PROVIDED ENTRIES:
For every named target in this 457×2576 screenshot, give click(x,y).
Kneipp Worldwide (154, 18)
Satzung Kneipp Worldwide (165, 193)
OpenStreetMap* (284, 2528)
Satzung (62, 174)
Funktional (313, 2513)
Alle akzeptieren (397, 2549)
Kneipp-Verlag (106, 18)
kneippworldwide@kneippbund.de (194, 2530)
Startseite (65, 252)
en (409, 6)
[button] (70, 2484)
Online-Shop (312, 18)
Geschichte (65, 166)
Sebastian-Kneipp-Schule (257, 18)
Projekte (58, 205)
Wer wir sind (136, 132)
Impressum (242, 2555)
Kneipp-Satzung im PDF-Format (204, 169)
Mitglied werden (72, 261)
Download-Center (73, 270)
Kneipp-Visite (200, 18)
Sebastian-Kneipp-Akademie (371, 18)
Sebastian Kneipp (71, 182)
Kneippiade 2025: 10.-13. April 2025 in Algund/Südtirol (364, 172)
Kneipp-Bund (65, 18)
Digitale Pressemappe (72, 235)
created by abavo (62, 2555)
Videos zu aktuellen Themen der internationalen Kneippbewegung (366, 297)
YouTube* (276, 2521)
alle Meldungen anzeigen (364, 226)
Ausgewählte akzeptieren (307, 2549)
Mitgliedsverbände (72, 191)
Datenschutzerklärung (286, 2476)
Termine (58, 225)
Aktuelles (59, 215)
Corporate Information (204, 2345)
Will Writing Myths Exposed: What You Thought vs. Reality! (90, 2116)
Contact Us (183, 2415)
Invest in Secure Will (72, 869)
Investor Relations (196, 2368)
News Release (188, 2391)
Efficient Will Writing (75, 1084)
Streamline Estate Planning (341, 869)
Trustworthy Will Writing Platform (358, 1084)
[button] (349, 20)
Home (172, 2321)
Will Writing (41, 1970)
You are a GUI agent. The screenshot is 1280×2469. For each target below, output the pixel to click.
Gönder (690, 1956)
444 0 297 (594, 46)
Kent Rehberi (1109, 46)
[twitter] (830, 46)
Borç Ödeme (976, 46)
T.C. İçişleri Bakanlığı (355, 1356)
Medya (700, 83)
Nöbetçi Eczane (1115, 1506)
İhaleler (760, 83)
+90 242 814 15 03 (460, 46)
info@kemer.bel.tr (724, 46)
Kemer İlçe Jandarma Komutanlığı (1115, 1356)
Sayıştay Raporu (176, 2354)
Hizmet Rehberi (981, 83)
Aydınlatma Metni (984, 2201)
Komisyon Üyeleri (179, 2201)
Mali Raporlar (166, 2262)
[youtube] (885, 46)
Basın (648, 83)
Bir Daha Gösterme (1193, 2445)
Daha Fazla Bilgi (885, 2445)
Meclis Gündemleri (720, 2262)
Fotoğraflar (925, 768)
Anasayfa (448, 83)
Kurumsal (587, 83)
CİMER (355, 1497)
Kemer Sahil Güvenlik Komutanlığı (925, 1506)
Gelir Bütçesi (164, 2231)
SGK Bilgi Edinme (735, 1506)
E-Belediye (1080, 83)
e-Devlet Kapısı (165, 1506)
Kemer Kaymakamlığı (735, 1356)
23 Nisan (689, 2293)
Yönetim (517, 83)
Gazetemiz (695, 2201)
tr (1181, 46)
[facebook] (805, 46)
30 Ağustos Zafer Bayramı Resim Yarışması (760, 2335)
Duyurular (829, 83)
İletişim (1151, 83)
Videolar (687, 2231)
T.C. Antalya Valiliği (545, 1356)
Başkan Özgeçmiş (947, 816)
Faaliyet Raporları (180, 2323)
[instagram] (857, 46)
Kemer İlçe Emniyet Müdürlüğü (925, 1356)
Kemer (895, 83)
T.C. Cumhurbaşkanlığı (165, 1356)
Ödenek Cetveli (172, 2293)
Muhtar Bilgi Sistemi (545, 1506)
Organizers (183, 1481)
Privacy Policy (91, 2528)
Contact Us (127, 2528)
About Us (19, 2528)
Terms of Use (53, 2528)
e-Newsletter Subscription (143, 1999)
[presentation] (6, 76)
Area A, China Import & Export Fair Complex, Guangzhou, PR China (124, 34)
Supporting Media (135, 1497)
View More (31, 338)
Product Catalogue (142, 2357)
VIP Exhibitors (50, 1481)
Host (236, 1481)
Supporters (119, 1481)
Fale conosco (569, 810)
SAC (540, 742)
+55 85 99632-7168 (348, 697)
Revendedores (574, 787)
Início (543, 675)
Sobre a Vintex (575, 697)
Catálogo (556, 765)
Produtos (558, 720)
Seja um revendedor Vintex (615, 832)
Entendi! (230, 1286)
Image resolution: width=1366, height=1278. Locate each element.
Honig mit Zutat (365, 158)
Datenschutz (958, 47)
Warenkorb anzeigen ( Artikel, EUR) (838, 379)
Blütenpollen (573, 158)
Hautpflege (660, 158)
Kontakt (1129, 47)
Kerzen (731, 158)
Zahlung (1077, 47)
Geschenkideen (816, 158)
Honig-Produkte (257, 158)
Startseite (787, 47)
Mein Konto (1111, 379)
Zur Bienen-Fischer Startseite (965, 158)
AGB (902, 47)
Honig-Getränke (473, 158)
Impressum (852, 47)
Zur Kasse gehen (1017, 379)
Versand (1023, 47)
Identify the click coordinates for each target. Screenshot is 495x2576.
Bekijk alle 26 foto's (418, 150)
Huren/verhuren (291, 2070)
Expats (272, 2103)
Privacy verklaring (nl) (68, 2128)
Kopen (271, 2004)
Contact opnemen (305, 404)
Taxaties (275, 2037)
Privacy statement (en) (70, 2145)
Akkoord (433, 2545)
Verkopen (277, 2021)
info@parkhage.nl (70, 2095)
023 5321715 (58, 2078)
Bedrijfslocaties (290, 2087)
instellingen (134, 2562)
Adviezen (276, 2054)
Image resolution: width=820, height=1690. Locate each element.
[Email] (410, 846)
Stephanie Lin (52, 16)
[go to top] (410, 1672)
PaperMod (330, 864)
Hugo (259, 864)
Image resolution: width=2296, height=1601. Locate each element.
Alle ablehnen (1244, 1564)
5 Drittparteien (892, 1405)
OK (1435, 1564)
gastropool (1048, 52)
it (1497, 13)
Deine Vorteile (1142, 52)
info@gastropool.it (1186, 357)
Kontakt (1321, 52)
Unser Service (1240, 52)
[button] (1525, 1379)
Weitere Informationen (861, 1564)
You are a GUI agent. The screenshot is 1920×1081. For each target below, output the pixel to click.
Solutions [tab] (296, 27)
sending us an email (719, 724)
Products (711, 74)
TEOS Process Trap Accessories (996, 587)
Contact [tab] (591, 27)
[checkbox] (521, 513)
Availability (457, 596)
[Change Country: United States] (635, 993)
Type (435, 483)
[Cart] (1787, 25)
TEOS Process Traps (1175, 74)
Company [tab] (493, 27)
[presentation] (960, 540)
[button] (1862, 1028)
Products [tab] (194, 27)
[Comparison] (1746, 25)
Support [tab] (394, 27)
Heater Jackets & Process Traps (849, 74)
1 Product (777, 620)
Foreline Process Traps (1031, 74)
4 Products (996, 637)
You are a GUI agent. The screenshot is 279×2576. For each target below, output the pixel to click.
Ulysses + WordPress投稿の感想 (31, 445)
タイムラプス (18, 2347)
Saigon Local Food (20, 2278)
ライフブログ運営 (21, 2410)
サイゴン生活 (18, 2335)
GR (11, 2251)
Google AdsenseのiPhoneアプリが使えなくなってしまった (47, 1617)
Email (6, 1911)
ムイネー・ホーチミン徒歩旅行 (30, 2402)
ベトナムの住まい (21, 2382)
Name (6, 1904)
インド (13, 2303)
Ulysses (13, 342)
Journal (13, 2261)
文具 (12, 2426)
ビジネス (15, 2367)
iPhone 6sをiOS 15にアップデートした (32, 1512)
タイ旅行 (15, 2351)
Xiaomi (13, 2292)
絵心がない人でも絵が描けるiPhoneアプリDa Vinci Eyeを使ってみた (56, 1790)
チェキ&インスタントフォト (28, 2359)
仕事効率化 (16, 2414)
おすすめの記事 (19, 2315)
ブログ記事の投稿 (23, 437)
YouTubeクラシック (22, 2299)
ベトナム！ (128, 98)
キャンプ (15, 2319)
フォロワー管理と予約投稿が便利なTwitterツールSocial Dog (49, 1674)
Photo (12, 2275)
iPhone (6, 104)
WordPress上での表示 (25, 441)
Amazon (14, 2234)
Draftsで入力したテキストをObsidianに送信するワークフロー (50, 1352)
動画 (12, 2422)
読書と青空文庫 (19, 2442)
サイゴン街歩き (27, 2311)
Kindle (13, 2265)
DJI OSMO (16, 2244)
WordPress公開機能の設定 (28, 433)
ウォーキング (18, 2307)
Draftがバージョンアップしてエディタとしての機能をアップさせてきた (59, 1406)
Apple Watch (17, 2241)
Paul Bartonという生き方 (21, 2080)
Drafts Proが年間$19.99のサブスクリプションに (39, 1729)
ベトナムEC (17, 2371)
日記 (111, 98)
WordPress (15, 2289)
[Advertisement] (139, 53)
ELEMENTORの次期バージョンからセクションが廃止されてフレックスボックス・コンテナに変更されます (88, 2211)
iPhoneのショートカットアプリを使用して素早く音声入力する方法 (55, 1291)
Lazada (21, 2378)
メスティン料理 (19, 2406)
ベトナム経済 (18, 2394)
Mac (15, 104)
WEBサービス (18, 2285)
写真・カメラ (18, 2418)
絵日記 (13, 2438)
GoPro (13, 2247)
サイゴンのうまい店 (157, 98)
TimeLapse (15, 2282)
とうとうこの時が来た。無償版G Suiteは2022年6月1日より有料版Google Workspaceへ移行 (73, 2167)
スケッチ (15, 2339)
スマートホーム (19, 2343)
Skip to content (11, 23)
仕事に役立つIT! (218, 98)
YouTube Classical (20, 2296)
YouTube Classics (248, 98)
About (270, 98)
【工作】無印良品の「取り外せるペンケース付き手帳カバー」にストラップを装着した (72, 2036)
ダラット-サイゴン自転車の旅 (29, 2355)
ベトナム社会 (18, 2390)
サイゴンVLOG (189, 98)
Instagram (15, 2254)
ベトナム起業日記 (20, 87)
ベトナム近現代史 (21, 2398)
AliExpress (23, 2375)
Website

ACTIVITY:
Return, unchanged, the run of lines above that opens with the line containing "About Us (19, 2528)" and closes with the line containing "Identify the click". Include both.

TASK RESPONSE:
About Us (19, 2528)
Terms of Use (53, 2528)
e-Newsletter Subscription (143, 1999)
[presentation] (6, 76)
Area A, China Import & Export Fair Complex, Guangzhou, PR China (124, 34)
Supporting Media (135, 1497)
View More (31, 338)
Product Catalogue (142, 2357)
VIP Exhibitors (50, 1481)
Host (236, 1481)
Supporters (119, 1481)
Fale conosco (569, 810)
SAC (540, 742)
+55 85 99632-7168 (348, 697)
Revendedores (574, 787)
Início (543, 675)
Sobre a Vintex (575, 697)
Catálogo (556, 765)
Produtos (558, 720)
Seja um revendedor Vintex (615, 832)
Entendi! (230, 1286)
Image resolution: width=1366, height=1278. Locate each element.
Honig mit Zutat (365, 158)
Datenschutz (958, 47)
Warenkorb anzeigen ( Artikel, EUR) (838, 379)
Blütenpollen (573, 158)
Hautpflege (660, 158)
Kontakt (1129, 47)
Kerzen (731, 158)
Zahlung (1077, 47)
Geschenkideen (816, 158)
Honig-Produkte (257, 158)
Startseite (787, 47)
Mein Konto (1111, 379)
Zur Bienen-Fischer Startseite (965, 158)
AGB (902, 47)
Honig-Getränke (473, 158)
Impressum (852, 47)
Zur Kasse gehen (1017, 379)
Versand (1023, 47)
Identify the click coordinates for each target. Screenshot is 495x2576.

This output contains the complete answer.